Exercise objective> Rewrite the lines below as a numbered list, omitting any blank lines.

Stored records
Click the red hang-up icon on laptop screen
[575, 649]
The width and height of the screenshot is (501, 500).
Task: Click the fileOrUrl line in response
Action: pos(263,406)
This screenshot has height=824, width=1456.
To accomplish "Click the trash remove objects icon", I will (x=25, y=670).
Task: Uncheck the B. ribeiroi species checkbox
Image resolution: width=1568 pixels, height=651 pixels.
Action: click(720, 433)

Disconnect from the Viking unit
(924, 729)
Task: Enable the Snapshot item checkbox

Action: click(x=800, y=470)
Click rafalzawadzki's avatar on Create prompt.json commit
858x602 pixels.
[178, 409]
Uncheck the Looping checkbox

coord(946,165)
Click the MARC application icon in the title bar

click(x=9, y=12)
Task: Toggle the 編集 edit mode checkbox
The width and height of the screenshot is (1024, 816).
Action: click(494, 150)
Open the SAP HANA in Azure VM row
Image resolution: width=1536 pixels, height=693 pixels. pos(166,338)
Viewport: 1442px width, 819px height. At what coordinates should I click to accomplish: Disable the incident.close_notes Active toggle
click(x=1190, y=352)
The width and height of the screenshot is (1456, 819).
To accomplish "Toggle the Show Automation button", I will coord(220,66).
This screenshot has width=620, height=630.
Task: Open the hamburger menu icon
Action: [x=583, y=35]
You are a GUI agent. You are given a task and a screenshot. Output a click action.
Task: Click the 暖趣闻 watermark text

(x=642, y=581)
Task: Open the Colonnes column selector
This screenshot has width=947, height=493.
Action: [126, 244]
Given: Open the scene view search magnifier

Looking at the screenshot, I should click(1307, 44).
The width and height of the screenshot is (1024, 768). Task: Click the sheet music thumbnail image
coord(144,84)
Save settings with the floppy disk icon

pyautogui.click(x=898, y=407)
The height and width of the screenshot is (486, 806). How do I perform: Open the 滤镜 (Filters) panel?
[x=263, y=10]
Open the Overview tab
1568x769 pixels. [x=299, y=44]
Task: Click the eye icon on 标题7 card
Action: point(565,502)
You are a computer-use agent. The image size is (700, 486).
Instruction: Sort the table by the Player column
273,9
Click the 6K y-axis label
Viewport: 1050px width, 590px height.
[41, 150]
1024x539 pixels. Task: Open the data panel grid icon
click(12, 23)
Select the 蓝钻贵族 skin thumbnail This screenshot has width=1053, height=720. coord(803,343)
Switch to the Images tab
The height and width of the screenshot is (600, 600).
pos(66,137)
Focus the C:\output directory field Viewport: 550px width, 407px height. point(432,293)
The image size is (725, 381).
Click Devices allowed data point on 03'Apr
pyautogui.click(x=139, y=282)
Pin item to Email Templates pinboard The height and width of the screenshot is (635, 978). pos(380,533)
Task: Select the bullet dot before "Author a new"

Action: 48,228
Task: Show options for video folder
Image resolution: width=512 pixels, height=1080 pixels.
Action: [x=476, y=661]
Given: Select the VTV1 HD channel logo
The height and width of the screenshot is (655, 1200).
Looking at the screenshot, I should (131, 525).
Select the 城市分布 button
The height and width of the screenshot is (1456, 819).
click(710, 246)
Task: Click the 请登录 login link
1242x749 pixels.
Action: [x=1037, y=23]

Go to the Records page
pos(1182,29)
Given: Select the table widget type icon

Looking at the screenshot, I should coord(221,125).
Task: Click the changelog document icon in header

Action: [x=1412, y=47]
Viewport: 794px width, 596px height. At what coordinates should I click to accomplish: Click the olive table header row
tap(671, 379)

Task response>
1. Click the red hang-up icon on laptop screen
2. [575, 649]
3. The width and height of the screenshot is (501, 500).
4. Task: Click the fileOrUrl line in response
5. Action: pos(263,406)
6. This screenshot has height=824, width=1456.
7. To accomplish "Click the trash remove objects icon", I will (x=25, y=670).
8. Task: Uncheck the B. ribeiroi species checkbox
9. Image resolution: width=1568 pixels, height=651 pixels.
10. Action: click(720, 433)
11. Disconnect from the Viking unit
12. (924, 729)
13. Task: Enable the Snapshot item checkbox
14. Action: click(x=800, y=470)
15. Click rafalzawadzki's avatar on Create prompt.json commit
16. 858x602 pixels.
17. [178, 409]
18. Uncheck the Looping checkbox
19. coord(946,165)
20. Click the MARC application icon in the title bar
21. click(x=9, y=12)
22. Task: Toggle the 編集 edit mode checkbox
23. The width and height of the screenshot is (1024, 816).
24. Action: click(494, 150)
25. Open the SAP HANA in Azure VM row
26. Image resolution: width=1536 pixels, height=693 pixels. pos(166,338)
27. Viewport: 1442px width, 819px height. At what coordinates should I click to accomplish: Disable the incident.close_notes Active toggle
28. click(x=1190, y=352)
29. The width and height of the screenshot is (1456, 819).
30. To accomplish "Toggle the Show Automation button", I will coord(220,66).
31. This screenshot has width=620, height=630.
32. Task: Open the hamburger menu icon
33. Action: [x=583, y=35]
34. You are a GUI agent. You are given a task and a screenshot. Output a click action.
35. Task: Click the 暖趣闻 watermark text
36. (x=642, y=581)
37. Task: Open the Colonnes column selector
38. This screenshot has width=947, height=493.
39. Action: [126, 244]
40. Given: Open the scene view search magnifier
41. Looking at the screenshot, I should click(1307, 44).
42. The width and height of the screenshot is (1024, 768). Task: Click the sheet music thumbnail image
43. coord(144,84)
44. Save settings with the floppy disk icon
45. pyautogui.click(x=898, y=407)
46. The height and width of the screenshot is (486, 806). How do I perform: Open the 滤镜 (Filters) panel?
47. [x=263, y=10]
48. Open the Overview tab
49. 1568x769 pixels. [x=299, y=44]
50. Task: Click the eye icon on 标题7 card
51. Action: point(565,502)
52. You are a computer-use agent. The image size is (700, 486).
53. Instruction: Sort the table by the Player column
54. 273,9
55. Click the 6K y-axis label
56. Viewport: 1050px width, 590px height.
57. [41, 150]
58. 1024x539 pixels. Task: Open the data panel grid icon
59. click(12, 23)
60. Select the 蓝钻贵族 skin thumbnail This screenshot has width=1053, height=720. coord(803,343)
61. Switch to the Images tab
62. The height and width of the screenshot is (600, 600).
63. pos(66,137)
64. Focus the C:\output directory field Viewport: 550px width, 407px height. point(432,293)
65. The image size is (725, 381).
66. Click Devices allowed data point on 03'Apr
67. pyautogui.click(x=139, y=282)
68. Pin item to Email Templates pinboard The height and width of the screenshot is (635, 978). pos(380,533)
69. Task: Select the bullet dot before "Author a new"
70. Action: 48,228
71. Task: Show options for video folder
72. Image resolution: width=512 pixels, height=1080 pixels.
73. Action: [x=476, y=661]
74. Given: Select the VTV1 HD channel logo
75. The height and width of the screenshot is (655, 1200).
76. Looking at the screenshot, I should (131, 525).
77. Select the 城市分布 button
78. The height and width of the screenshot is (1456, 819).
79. click(710, 246)
80. Task: Click the 请登录 login link
81. 1242x749 pixels.
82. Action: [x=1037, y=23]
83. Go to the Records page
84. pos(1182,29)
85. Given: Select the table widget type icon
86. Looking at the screenshot, I should coord(221,125).
87. Task: Click the changelog document icon in header
88. Action: [x=1412, y=47]
89. Viewport: 794px width, 596px height. At what coordinates should I click to accomplish: Click the olive table header row
90. tap(671, 379)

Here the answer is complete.